I am reminded that in the second of the three Bush-Gore debates, then-Governor Bush commented that he disapproved of our involvement in Haiti, yet approved of our intervention in Lebanon.

In fact, Tom Friedman, back when he was worth a damn, actually wrote a column on that precise issue, October 17, 2000:
If there has been a low point for the press following the Bush-Gore campaign, surely it has been the mass rush to judgment that because George W. Bush was able to tick off world hot spots in the last debate, he understands foreign policy enough to be president. In fact, Mr. Bush uttered a stunning howler during that debate. When asked by Jim Lehrer which of the recent U.S. interventions abroad he would approve of, Mr. Bush said he did not approve of Haiti, but he did approve of Lebanon in 1982. Oh, really? Too bad Mr. Lehrer did not have time to ask him: "Governor Bush, what was it about Lebanon that you liked?"

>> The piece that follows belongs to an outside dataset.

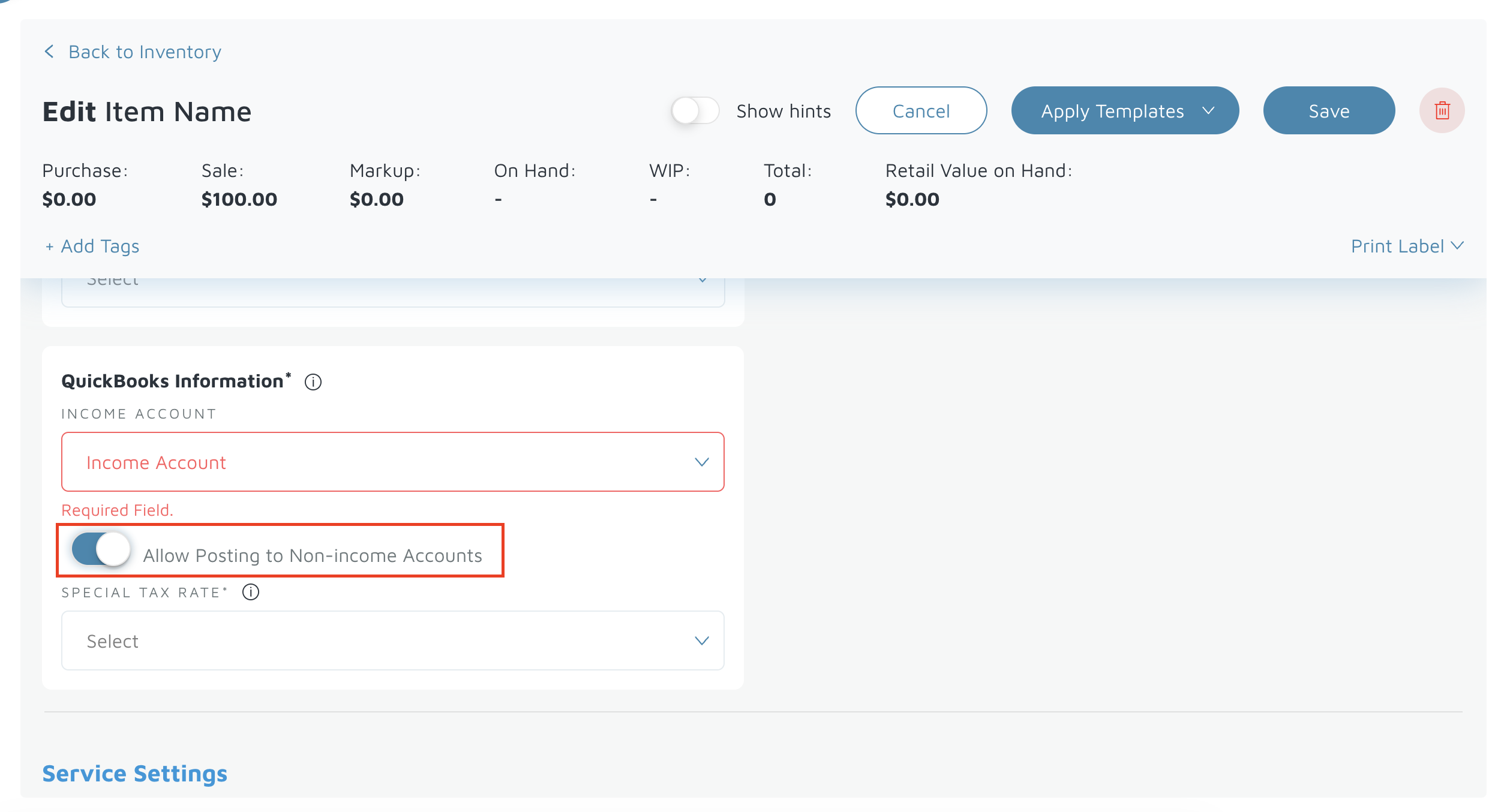Disable Allow Posting to Non-income Accounts
This screenshot has height=812, width=1495.
click(x=101, y=549)
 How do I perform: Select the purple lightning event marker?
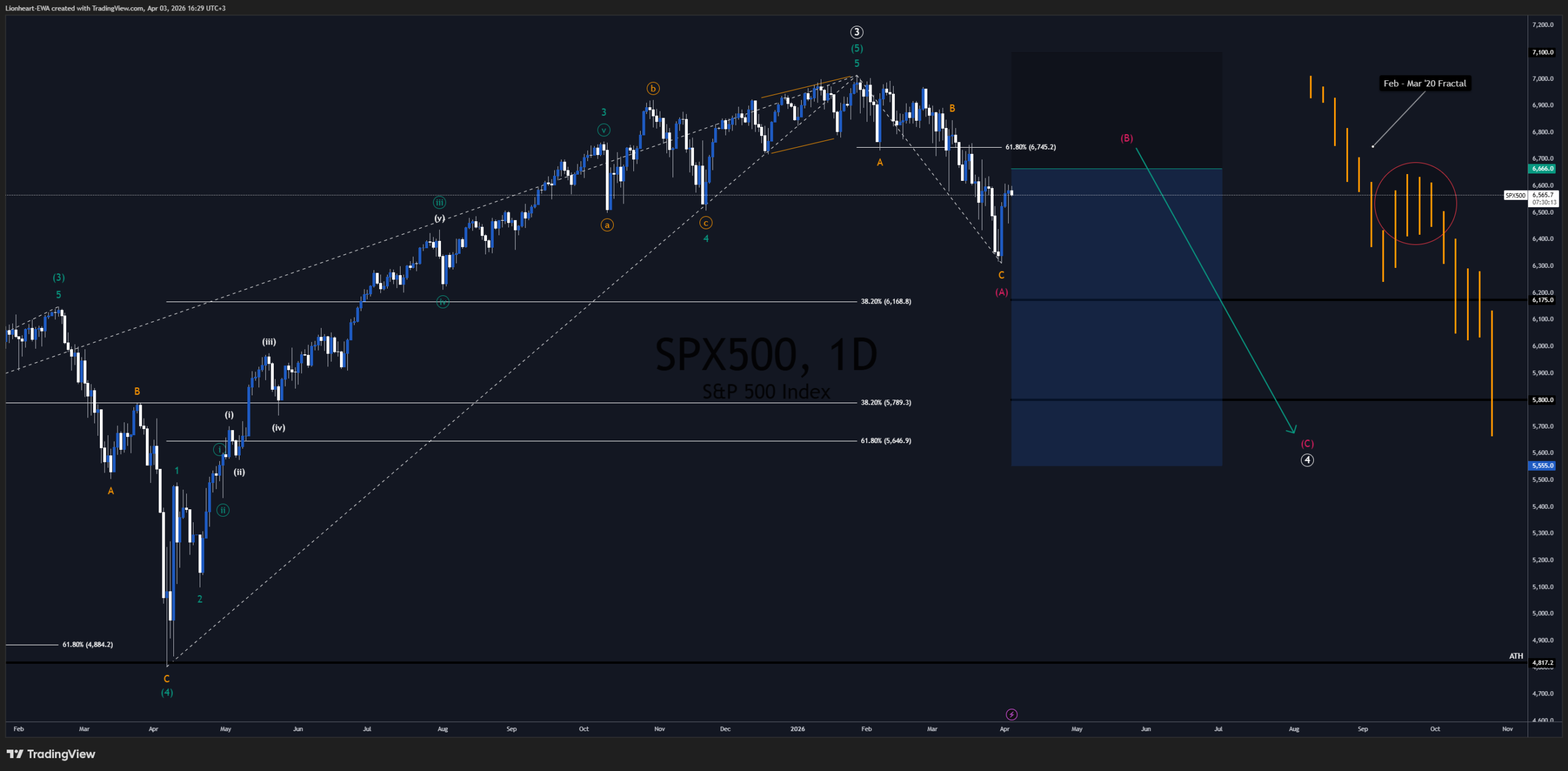[1012, 715]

Was it the fact that President Reagan rushed into Lebanon out of guilt over the Sabra and Shatila massacres without any preparation and, as a result, we became another faction in the Lebanese civil war? Was it the fact that we were engaged there in intensive nation-building -- training the whole Lebanese Army -- the very nation-building you opposed in Haiti? Was it the fact that we tried to build our policy in Lebanon around exercising all that military power you want to build up again -- even shelling Syrian troops with the battleship New Jersey -- and all that power proved futile? Was it the fact that 241 U.S. servicemen were killed in their sleep as a result of that futile exercise of power? Was it the fact that your chief foreign policy adviser, George Shultz, was our secretary of state then, who negotiated a May 17, 1983, agreement for Israeli security in South Lebanon -- which was so one-sided in Israel's favor it was never implemented, blew up in our faces and resulted in Syrian domination of Lebanon? What exactly did you like about Lebanon, governor?
Something tells me that Friedman didn't look back at the final graf from that column during the run-up to the Iraq war, because it appears quite prescient:
The devil in this region -- and the solution -- is in the details. Foreign policy problems rarely come packaged in your ideal way. They always come messy, spurred as much by the fecklessness of allies as the mendacity of enemies. And they can be solved only by some combination of military might, detailed, patient diplomacy and, yes, some cautious optimism. When you approach them with superficial cliches, an unwillingness to master details and an over-reliance on military power, you end up with America in Lebanon in 1982 -- one of George W. Bush's preferred foreign policy moments. Scary.
Scary indeed. It's pretty clear that the administration didn't have the slightest clue as to details relating to anything other than the initial military operations in Iraq. It's pretty clear that Bush gave us a boatload of superficial cliches, packaged in deliberate deception. It's pretty clear that Rummy and the boys thought everything would fall into place if we just flexed our military muscles enough.

Well don't worry Tom, looks like Dubya has himself a new preferred foreign policy moment!